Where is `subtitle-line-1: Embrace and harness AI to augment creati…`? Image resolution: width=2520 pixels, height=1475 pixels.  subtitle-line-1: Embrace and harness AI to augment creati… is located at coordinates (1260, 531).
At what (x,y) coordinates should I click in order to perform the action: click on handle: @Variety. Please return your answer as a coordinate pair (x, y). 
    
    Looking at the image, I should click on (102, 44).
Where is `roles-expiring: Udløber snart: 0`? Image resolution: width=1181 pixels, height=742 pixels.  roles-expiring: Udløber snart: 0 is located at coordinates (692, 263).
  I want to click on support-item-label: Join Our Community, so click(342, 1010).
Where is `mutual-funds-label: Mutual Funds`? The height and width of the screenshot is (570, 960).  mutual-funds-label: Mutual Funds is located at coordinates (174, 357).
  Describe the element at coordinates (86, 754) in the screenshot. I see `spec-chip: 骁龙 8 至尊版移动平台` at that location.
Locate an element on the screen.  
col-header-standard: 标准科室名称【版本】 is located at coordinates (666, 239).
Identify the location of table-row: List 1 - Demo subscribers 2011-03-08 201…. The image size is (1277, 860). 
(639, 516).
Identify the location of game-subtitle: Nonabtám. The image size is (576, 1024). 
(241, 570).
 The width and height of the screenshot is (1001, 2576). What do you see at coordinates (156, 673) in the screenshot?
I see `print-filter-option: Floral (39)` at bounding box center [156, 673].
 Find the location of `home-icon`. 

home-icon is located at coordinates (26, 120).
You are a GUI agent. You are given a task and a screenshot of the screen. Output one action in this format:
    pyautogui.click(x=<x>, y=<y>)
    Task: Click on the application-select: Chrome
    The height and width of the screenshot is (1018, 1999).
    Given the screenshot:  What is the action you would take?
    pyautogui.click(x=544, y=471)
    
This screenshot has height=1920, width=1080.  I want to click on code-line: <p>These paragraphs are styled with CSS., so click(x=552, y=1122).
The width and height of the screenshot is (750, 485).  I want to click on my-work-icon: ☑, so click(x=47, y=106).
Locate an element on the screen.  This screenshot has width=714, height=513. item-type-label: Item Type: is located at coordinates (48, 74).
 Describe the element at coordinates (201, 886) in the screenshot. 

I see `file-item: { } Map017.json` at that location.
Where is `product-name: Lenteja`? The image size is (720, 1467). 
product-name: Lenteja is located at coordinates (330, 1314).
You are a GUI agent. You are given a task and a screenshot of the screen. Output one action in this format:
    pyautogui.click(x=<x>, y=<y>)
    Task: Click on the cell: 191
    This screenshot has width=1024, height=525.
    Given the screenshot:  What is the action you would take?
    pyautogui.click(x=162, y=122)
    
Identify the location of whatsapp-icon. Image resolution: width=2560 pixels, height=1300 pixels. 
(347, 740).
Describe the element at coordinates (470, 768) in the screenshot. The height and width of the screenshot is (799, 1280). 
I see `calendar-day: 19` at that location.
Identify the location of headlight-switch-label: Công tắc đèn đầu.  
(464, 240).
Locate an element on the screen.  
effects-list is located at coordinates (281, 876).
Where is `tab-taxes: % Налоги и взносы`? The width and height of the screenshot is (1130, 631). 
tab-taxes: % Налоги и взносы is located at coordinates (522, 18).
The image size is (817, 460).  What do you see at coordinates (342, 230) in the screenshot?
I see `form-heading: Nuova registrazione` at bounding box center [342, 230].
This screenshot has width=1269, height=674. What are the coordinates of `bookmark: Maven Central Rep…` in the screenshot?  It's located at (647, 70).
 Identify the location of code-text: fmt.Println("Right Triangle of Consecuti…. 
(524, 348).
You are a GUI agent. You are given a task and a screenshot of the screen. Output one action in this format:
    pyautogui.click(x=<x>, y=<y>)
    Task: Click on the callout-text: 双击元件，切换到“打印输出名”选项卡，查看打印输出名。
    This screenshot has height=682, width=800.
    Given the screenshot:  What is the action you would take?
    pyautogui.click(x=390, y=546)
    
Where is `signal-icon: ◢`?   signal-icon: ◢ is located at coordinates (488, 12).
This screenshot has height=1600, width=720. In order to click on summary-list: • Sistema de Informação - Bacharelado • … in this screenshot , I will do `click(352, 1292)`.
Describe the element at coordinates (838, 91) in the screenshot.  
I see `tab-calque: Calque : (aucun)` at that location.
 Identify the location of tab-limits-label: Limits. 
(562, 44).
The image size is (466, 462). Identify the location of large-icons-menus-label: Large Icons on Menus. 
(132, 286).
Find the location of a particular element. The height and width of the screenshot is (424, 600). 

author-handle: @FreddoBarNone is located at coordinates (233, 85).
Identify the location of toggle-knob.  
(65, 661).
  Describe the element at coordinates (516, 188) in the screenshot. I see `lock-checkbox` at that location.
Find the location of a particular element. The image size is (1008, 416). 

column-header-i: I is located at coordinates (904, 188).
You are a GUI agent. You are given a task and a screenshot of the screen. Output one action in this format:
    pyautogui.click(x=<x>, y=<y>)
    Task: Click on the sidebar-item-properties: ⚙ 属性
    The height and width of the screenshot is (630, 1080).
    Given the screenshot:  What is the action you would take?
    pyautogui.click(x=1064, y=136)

What you have to do: Lay out the records starting at the line containing "This screenshot has width=1269, height=674." and ending at the line containing "(524, 348)." as a JSON list of strings, one per line, skipping blank lines.

Written solution:
[
  "This screenshot has width=1269, height=674. What are the coordinates of `bookmark: Maven Central Rep…` in the screenshot?  It's located at (647, 70).",
  " Identify the location of code-text: fmt.Println(\"Right Triangle of Consecuti…. ",
  "(524, 348)."
]